Working Paper | HBS Working Paper Series | 2013

Spatial Organization of Firms and Location Choices through the Value Chain

by Juan Alcacer and Mercedes Delgado

Abstract

We explore the impact of geographically bounded, intra-firm linkages (internal agglomerations) and geographically bounded, inter-firm linkages (external agglomerations) on firms' location strategies. Using data from the Census Bureau's Longitudinal Business Database, we analyze the locations of new establishments of biopharmaceutical firms in the U.S. in 1993–2005. We consider all activities in the value chain and allow location choices to vary by R&D, manufacturing, and sales. Our findings suggest that internal agglomerations have a positive impact on location. The effects of internal agglomerations vary by activity, and they arise both within an activity (e.g. among plants) and across activities (e.g. between sales and manufacturing). Our results also suggest that previous estimates of the effect of external agglomerations may be overestimated because the existing literature abstracted from internal agglomerations.

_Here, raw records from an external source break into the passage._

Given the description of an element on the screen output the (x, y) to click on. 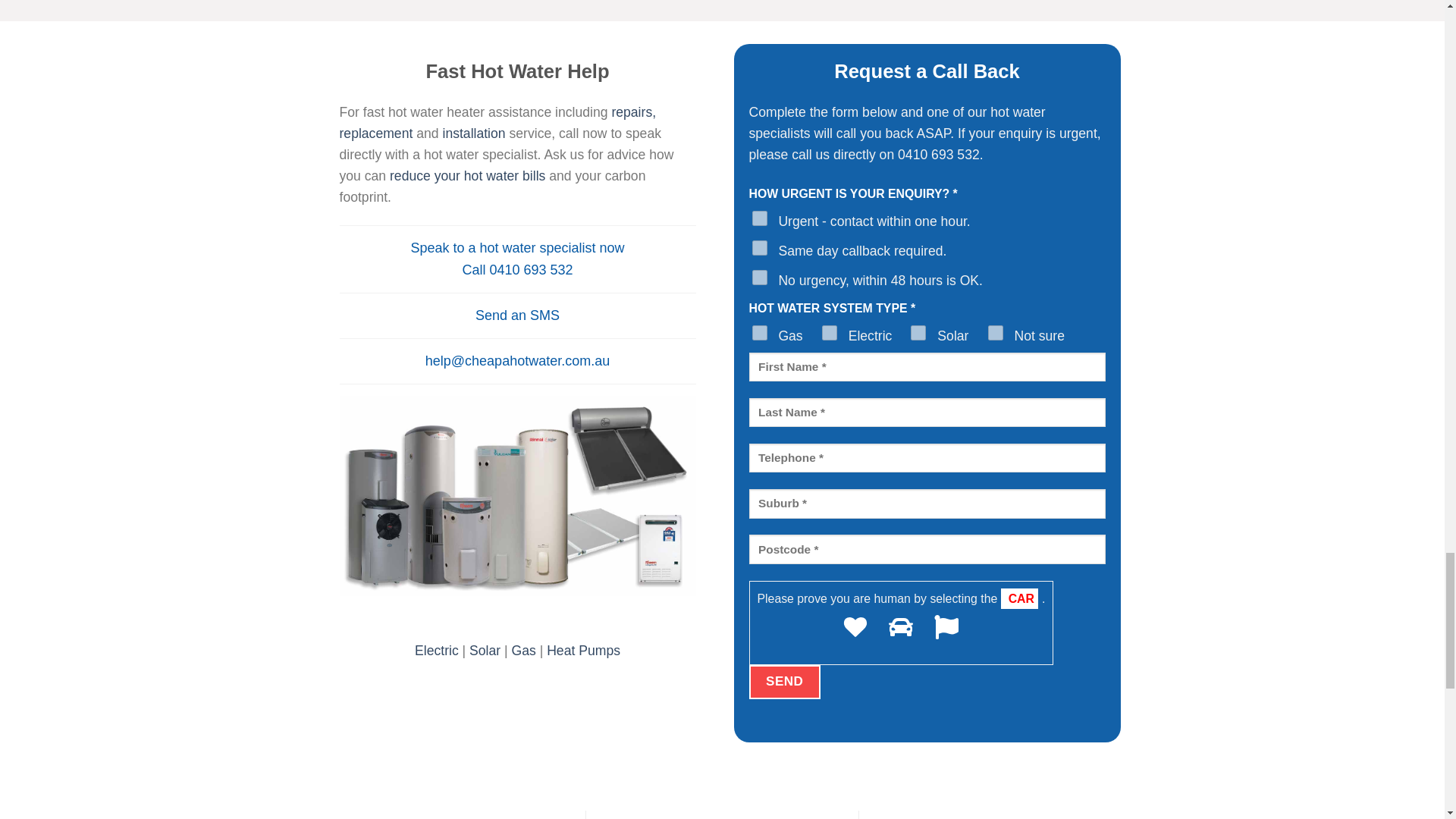
Not sure (995, 331)
Urgent - contact within one hour. (759, 218)
Electric (829, 331)
No urgency, within 48 hours is OK. (759, 277)
Same day callback required. (759, 247)
Send (785, 682)
Solar (918, 331)
Gas (759, 331)
Given the description of an element on the screen output the (x, y) to click on. 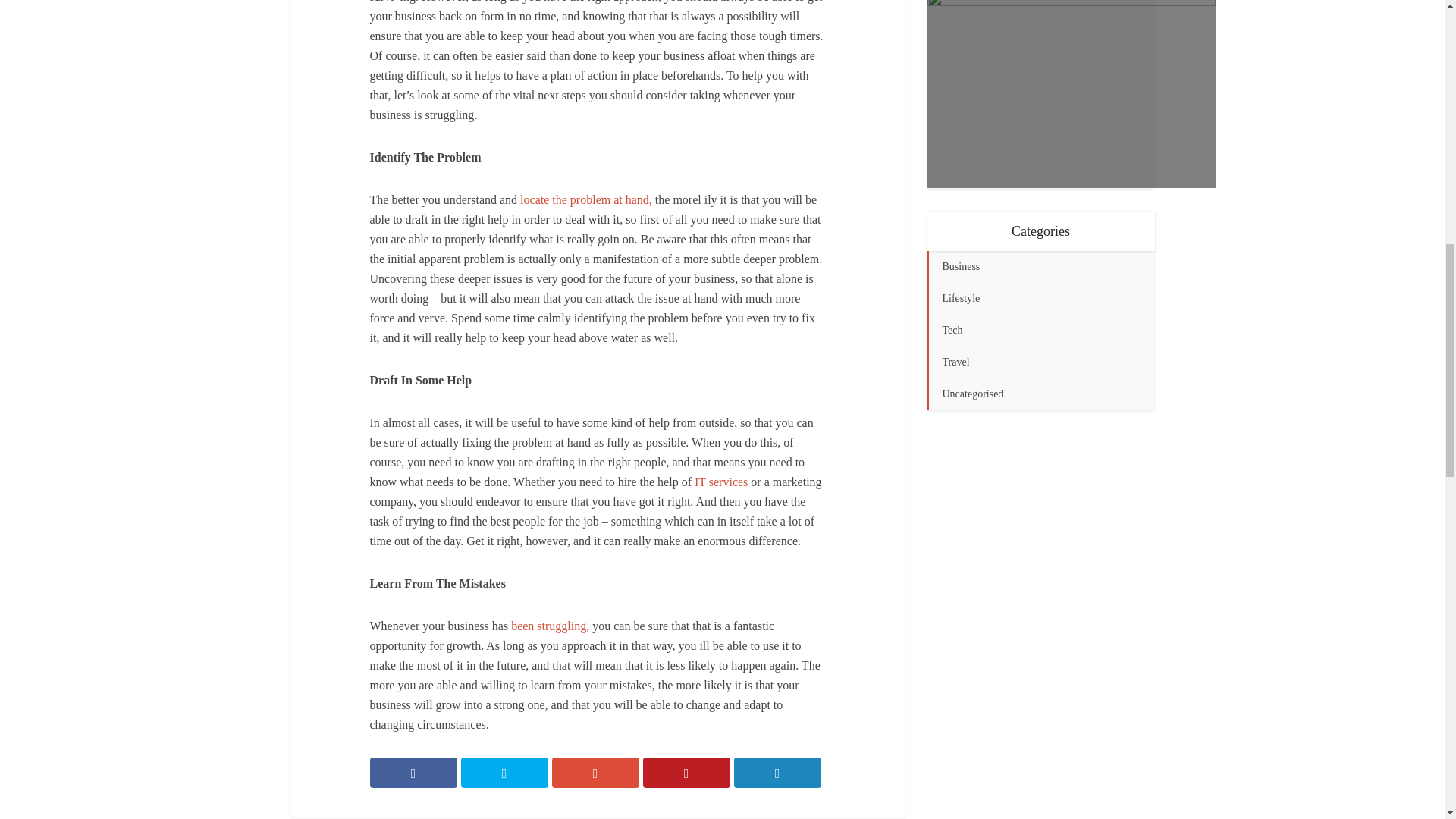
IT services (721, 481)
been struggling (548, 625)
locate the problem at hand, (585, 199)
Given the description of an element on the screen output the (x, y) to click on. 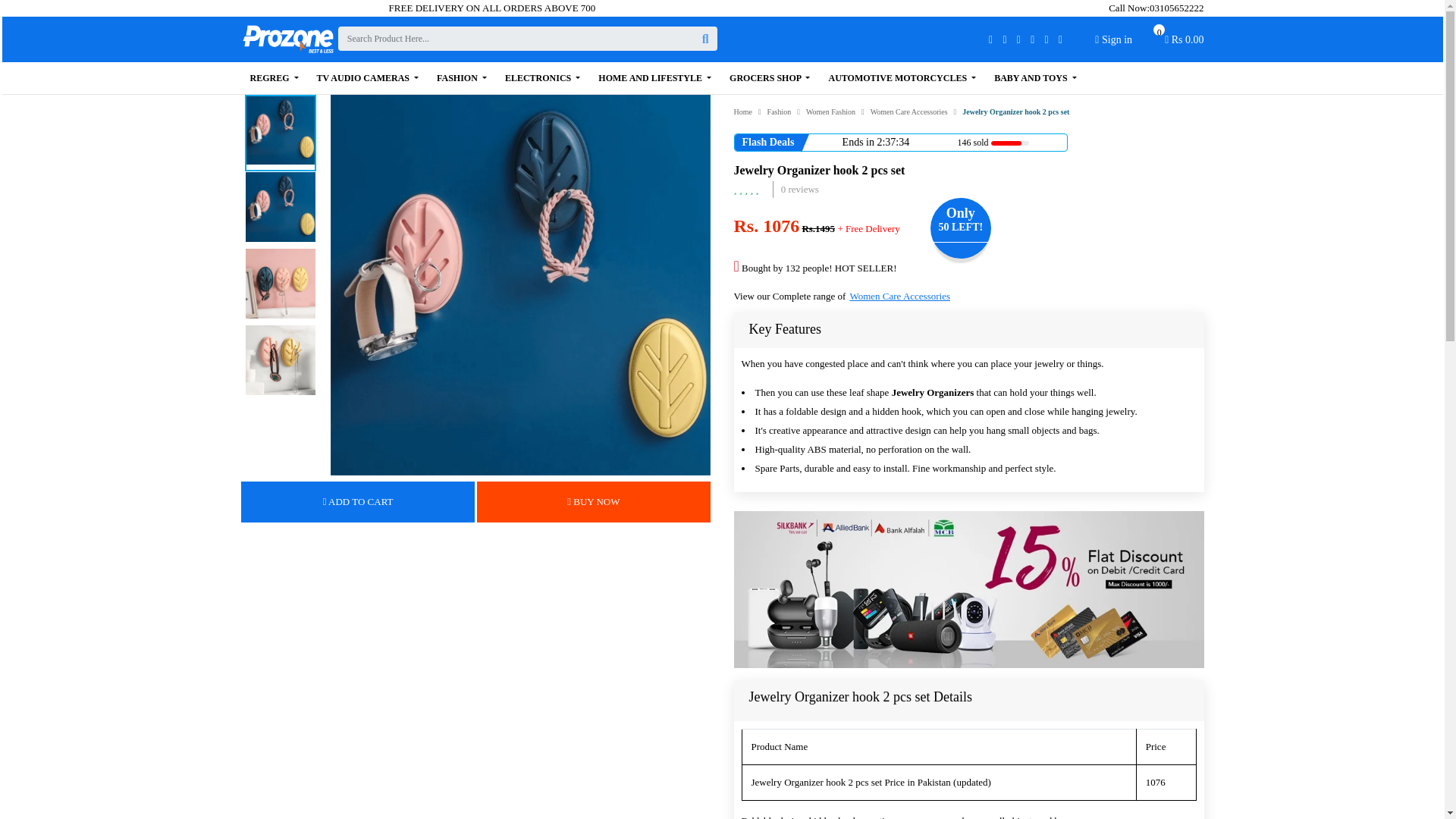
Sign in (1113, 39)
FASHION (462, 78)
03105652222 (1177, 7)
TV AUDIO CAMERAS (367, 78)
REGREG (1184, 42)
Given the description of an element on the screen output the (x, y) to click on. 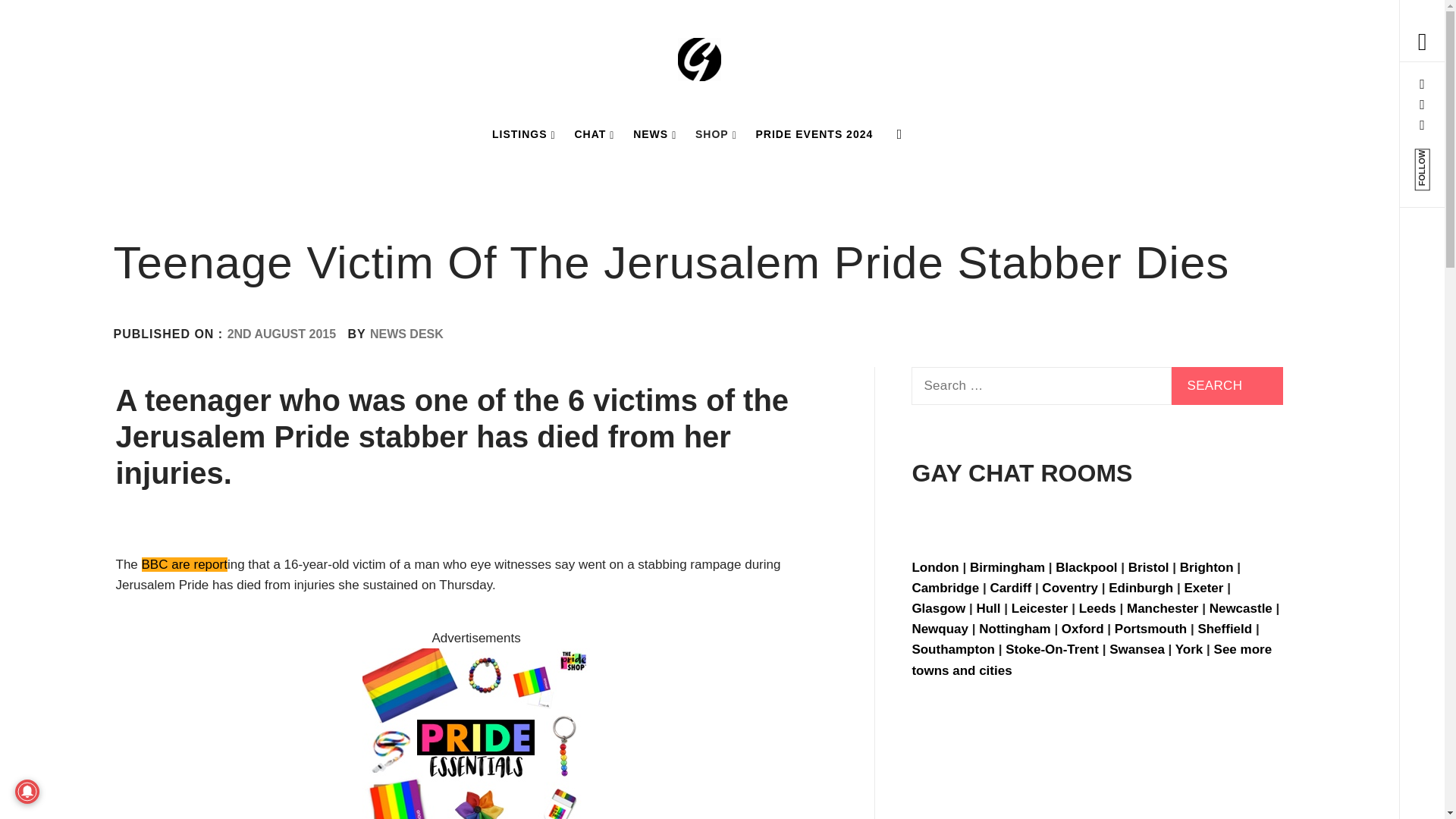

Keywords: Location choices; agglomeration economies; value chain; organization theory; Geographic Location; Industry Clusters; Customer Value and Value Chain; Organizational Structure;

Citation:

Alcacer, Juan, and Mercedes Delgado. "Spatial Organization of Firms and Location Choices through the Value Chain." Harvard Business School Working Paper, No. 13-025, August 2012. (Revised August 2013.)